WORK INSTRUCTION: Copy out the final stretch of the listing: the line that contains "The height and width of the screenshot is (806, 1512)." and all lines after it, exactly as they appear.

SUPPLIED RECORDS:
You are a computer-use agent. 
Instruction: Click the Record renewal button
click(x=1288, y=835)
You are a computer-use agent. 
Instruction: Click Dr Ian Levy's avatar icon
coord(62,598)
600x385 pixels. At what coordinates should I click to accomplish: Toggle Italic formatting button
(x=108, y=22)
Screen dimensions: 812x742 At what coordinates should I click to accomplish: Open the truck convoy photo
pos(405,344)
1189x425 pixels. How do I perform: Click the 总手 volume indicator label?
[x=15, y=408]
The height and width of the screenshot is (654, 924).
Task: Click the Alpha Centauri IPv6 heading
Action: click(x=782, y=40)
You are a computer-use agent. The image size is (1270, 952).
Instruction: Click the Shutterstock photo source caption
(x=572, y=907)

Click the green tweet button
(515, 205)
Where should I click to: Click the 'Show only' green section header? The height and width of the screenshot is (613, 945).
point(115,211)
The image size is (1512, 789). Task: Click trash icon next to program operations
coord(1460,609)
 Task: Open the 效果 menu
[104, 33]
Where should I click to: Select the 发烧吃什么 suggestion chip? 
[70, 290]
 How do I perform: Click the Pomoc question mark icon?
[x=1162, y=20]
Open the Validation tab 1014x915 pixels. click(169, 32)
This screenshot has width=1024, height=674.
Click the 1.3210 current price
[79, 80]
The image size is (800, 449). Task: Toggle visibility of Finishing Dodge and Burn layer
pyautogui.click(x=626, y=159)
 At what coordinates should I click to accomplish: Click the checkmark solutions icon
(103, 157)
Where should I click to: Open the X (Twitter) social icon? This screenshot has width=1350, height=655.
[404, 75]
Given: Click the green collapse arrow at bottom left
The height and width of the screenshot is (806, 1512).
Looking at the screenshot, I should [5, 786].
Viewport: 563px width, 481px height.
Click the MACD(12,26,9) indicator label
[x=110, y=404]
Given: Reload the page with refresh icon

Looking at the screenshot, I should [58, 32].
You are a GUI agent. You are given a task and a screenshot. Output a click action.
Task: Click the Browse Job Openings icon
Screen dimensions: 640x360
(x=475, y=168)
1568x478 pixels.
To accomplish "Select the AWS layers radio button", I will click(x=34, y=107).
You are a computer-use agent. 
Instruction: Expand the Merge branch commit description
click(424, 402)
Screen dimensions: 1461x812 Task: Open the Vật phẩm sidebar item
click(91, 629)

WRITTEN SOLUTION:
The height and width of the screenshot is (806, 1512).
Looking at the screenshot, I should [5, 786].
Viewport: 563px width, 481px height.
Click the MACD(12,26,9) indicator label
[x=110, y=404]
Given: Reload the page with refresh icon

Looking at the screenshot, I should [58, 32].
You are a GUI agent. You are given a task and a screenshot. Output a click action.
Task: Click the Browse Job Openings icon
Screen dimensions: 640x360
(x=475, y=168)
1568x478 pixels.
To accomplish "Select the AWS layers radio button", I will click(x=34, y=107).
You are a computer-use agent. 
Instruction: Expand the Merge branch commit description
click(424, 402)
Screen dimensions: 1461x812 Task: Open the Vật phẩm sidebar item
click(91, 629)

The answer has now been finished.